Egualmente, ad avviso dei giudici di merito, la previsione di un monte di ore minimo di lavoro e la possibilità di usufruire di ferie e permessi non erano da considerarsi indici significativi della pretesa subordinazione alla luce del complessivo atteggiarsi del rapporto che, oltre ad essere caratterizzato dalla piena autonomia nell’organizzazione e dall’assenza di un potere disciplinare riconducibile ad un superiore gerarchico (“a qualsiasi soggetto interno all’azienda”, v. pag. 9 della sentenza), non si era contraddistinto per una imposizione da parte del preteso datore di lavoro di presenza del dirigente in un determinato periodo temporale e per l’esercizio di un controllo sul rispetto dell’orario.

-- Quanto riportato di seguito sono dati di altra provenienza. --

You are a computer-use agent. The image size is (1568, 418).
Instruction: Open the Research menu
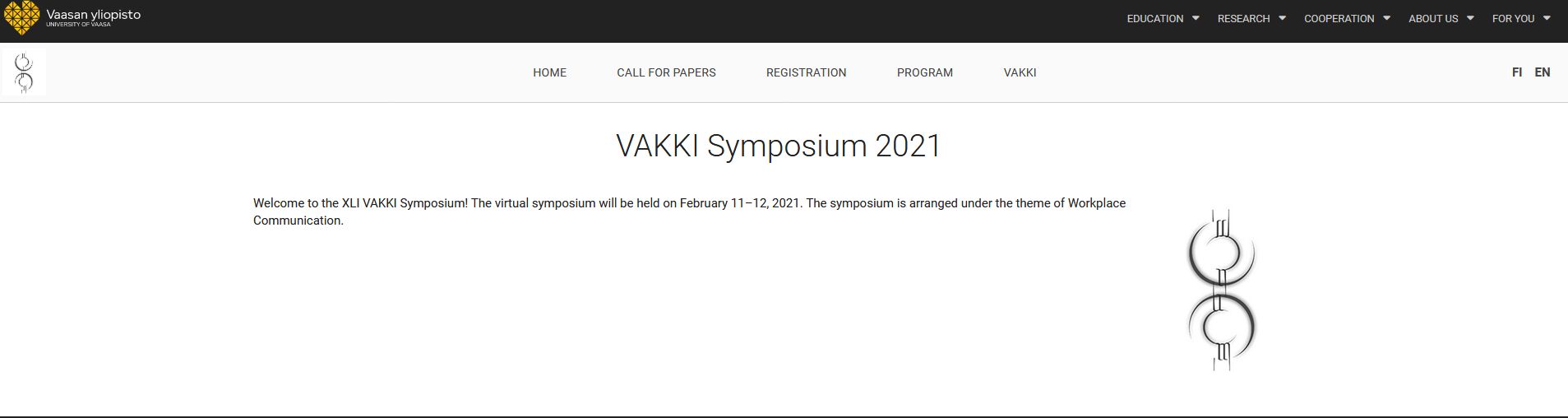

A fronte della suddetta ricostruzione della volontà delle parti, il ricorrente si limita ad affermare che le clausole devono essere interpretate le une per mezzo delle altre, ma, nella sostanza, critica il giudizio conclusivo della Corte d’appello semplicemente contrapponendone uno diverso.

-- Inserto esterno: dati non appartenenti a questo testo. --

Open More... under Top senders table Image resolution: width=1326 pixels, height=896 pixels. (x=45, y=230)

2.12. Nel complesso, dunque, a ben guardare, al di là del formale richiamo alla violazione di norme di legge contenuto nelle intestazioni, le critiche si risolvono tutte nella denuncia di errata valutazione del materiale probatorio acquisito ai fini della ricostruzione dei fatti e finiscono con l’esprimere un mero dissenso valutativo rispetto al motivato apprezzamento delle risultanze istruttorie effettuato dalla Corte d’appello; occorre rammentare al riguardo che il vizio di violazione di norme di diritto consiste nella deduzione di un’erronea ricognizione, da parte del provvedimento impugnato, della fattispecie normativa astratta e, quindi, implica necessariamente un problema interpretativo della stessa; viceversa, l’allegazione di una errata ricostruzione della fattispecie concreta a mezzo delle risultanze di causa è esterna all’esatta interpretazione della norma e inerisce alla tipica valutazione del giudice di merito, la cui censura è possibile, in sede di legittimità, sotto l’aspetto del vizio di motivazione, nei limiti in cui ciò sia consentito dall’art. 360 c.p.c., n. 5 (fra le più recenti, tra le tante, Cass. n. 17921/2016; Cass., n. 195/2016; Cass. n. 26110/2015).

2.13. Sostiene, da ultimo, il ricorrente che l’Ente ne avrebbe confermato l’inserimento nell’organizzazione dell’Azienda.

La censura è inammissibile per carenza di specificità, non risultando trascritti gli atti dai quali emergerebbe l’indicata posizione del controricorrente.

3. Da tanto consegue che il ricorso deve essere respinto.

4. La regolamentazione delle spese segue la soccombenza.

5. Ai sensi del D.P.R. n. 115 del 2002, art. 13, comma 1 quater, dà atto della sussistenza dei presupposti processuali per il versamento, da parte del ricorrente, dell’ulteriore importo a titolo di contributo unificato pari a quello prescritto per il ricorso, ove dovuto a norma dello stesso art. 13, comma 1-bis.

PQM

La Corte rigetta il ricorso; condanna il ricorrente al pagamento, in favore dell’Agenzia controricorrente, delle spese del presente giudizio di legittimità che liquida in Euro 7.000,00 per compensi professionali, oltre spese prenotate a debito.

Ai sensi del D.P.R. n. 115 del 2002, art. 13, comma 1 quater, dà atto della sussistenza dei presupposti processuali per il versamento, da parte del ricorrente, dell’ulteriore importo a titolo di contributo unificato pari a quello previsto per il ricorso, a norma dello stesso art. 13, comma 1-bis, se dovuto.

Così deciso in Roma, nella Camera di consiglio, il 22 settembre 2021.